The code is specifically designed to handle multiple calls efficiently (e.g.: if a 100 points close to each other are requested at the same moment, these should only cause the correct tiles to downloaded once).
Tile format
The requested tiles all have the extension '.json'. THey however break down into two types of tiles:
- Leaf tiles
- 'Go Deeper'-tiles
Leaf tiles
A 'leaf'-tile is a tile with which the actual country can be determined without downloading more tiles.
If the result is uniform accross the tile (most commonly: the tile is completely within a single country), then the tile
will consist of ["country_code"]
If a border goes trhough the tile, the tile will contain the actual geometries and the leaftile is a standard geojson file.
The client library will enumerate all the polygons and determine in which polygons the requested points lie. Multiple countries can be returned.

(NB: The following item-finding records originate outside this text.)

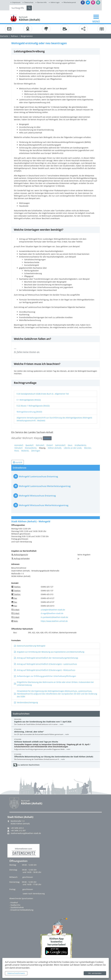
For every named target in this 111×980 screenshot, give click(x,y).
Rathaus (14, 36)
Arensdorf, (19, 445)
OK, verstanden (95, 973)
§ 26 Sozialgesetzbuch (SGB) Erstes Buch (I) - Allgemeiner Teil (43, 394)
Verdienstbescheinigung (26, 702)
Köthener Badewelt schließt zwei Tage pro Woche (36, 741)
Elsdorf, (50, 445)
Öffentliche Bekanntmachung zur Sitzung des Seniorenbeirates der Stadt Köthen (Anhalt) (54, 757)
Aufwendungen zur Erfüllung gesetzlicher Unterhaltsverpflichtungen (45, 676)
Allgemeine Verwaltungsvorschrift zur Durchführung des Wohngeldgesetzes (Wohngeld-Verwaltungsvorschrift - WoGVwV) (54, 419)
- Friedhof (14, 902)
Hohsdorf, (19, 448)
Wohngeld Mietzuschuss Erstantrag (37, 496)
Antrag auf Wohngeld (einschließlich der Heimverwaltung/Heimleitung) (46, 658)
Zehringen (36, 451)
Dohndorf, (40, 445)
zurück (17, 462)
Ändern (47, 438)
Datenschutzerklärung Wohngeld (30, 646)
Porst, (17, 451)
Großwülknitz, (81, 445)
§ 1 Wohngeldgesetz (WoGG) (29, 400)
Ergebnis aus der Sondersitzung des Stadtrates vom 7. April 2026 (43, 722)
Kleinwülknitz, (31, 448)
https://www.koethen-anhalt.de (54, 621)
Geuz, (70, 445)
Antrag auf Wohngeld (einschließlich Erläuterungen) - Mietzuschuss (44, 670)
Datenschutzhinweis (16, 973)
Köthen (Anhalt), (55, 448)
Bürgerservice (27, 36)
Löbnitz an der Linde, (73, 448)
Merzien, (88, 448)
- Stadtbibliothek (16, 907)
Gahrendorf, (60, 445)
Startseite (4, 36)
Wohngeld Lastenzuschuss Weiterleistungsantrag (44, 486)
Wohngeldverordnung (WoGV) (29, 412)
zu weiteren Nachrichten (29, 765)
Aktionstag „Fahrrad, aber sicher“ (29, 732)
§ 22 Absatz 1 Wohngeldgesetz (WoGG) (33, 406)
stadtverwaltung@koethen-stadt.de (26, 833)
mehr (62, 724)
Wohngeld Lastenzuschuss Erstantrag (38, 476)
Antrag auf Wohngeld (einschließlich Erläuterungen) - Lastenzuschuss (46, 664)
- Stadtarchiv (15, 905)
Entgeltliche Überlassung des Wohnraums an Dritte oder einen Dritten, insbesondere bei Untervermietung (54, 684)
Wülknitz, (25, 451)
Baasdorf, (30, 445)
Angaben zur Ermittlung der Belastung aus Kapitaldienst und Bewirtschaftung (49, 652)
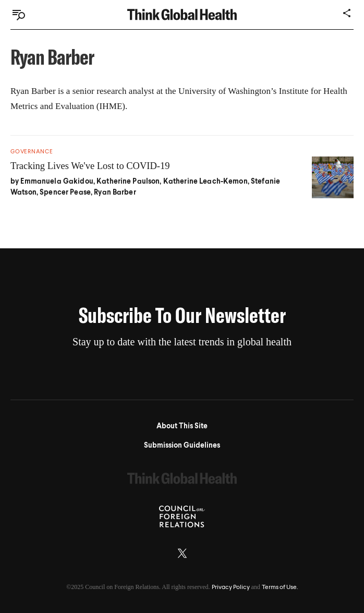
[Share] (347, 13)
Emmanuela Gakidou (56, 182)
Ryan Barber (115, 193)
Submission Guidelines (182, 446)
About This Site (182, 426)
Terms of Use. (280, 587)
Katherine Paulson (128, 182)
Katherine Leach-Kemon (205, 182)
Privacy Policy (230, 587)
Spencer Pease (65, 193)
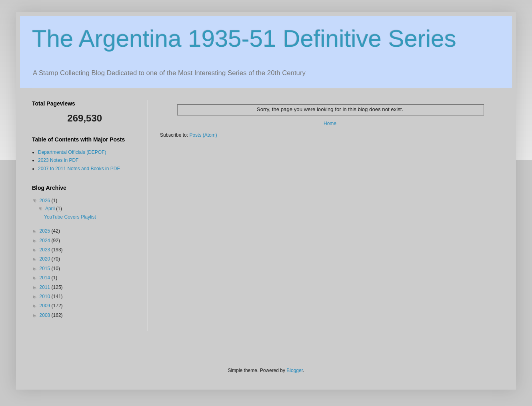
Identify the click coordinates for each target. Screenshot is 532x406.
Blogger (294, 370)
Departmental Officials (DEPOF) (72, 152)
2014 (46, 278)
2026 (46, 201)
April (50, 209)
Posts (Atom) (203, 135)
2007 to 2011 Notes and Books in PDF (79, 169)
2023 (46, 250)
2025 (46, 231)
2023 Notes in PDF (58, 160)
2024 (46, 241)
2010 (46, 297)
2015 (46, 269)
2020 (46, 259)
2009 (46, 306)
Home (330, 123)
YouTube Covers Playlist (70, 217)
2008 (46, 315)
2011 (46, 287)
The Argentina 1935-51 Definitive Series (244, 38)
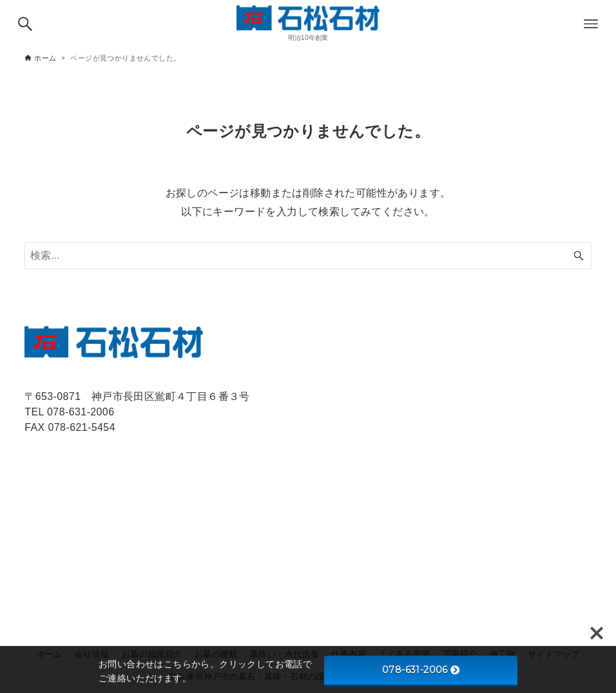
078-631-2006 (421, 670)
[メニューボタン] (591, 24)
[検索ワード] (308, 256)
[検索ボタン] (25, 24)
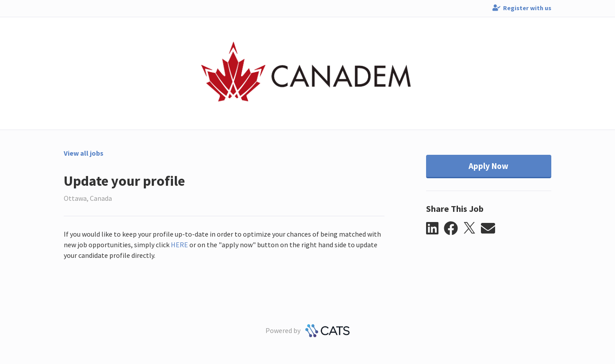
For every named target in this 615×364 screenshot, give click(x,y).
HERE (179, 245)
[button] (435, 229)
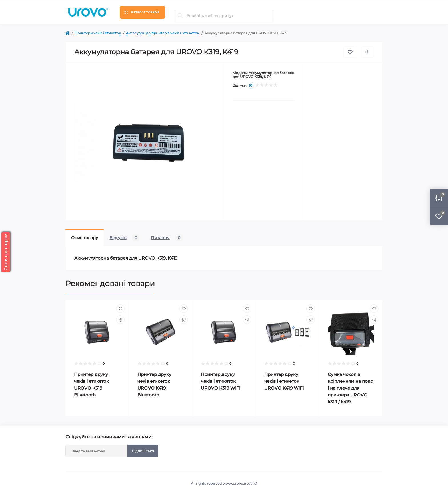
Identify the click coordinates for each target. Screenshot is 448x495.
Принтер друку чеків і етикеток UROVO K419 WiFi (284, 381)
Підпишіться (143, 451)
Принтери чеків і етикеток (98, 33)
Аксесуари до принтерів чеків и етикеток (163, 33)
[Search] (180, 16)
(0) (251, 85)
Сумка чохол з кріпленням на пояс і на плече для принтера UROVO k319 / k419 (350, 388)
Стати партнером (6, 252)
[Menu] (142, 12)
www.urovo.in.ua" (238, 483)
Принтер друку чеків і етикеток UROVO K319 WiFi (221, 381)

Note that the geometry-leaf-tiles have a fixed upper bound in size, in order to make processing fast (that is the entire point of this library)
Go-Deeper-tiles
THe other are tiles which contain an overview of the next step to take, e.g.
z.x.y.json
[ "be", z + 1, z + 5, 0 ]
This tile is a single array, which contains the next actions to take for the upper left, upper right, bottom left and bottom right subtile respectively.
The upper left tile falls completely within belgium (so no more action is needed). To know the country of upper right one, one should download the appropriate tile at zoomlevel (z + 1). The bottom left tile is split multiple times, and the biggest subtiles there are way deeper, at 'z + 5' - so we skip all the intermediate layers and fetch the deeper tile immediately. For the bottom right tile, nothing (0) is defined, meaning international waters.
Note that in some edge cases, multiple country codes are given, e.g.:
[ "RU;UA", ... ]
This would indicate disputed territory, e.g. Crimea which is disputed and claimed by both Russia and Ukraine. The client returns those in alphabetical order. It is the responsibility of the program using this code to determine the "correct" country.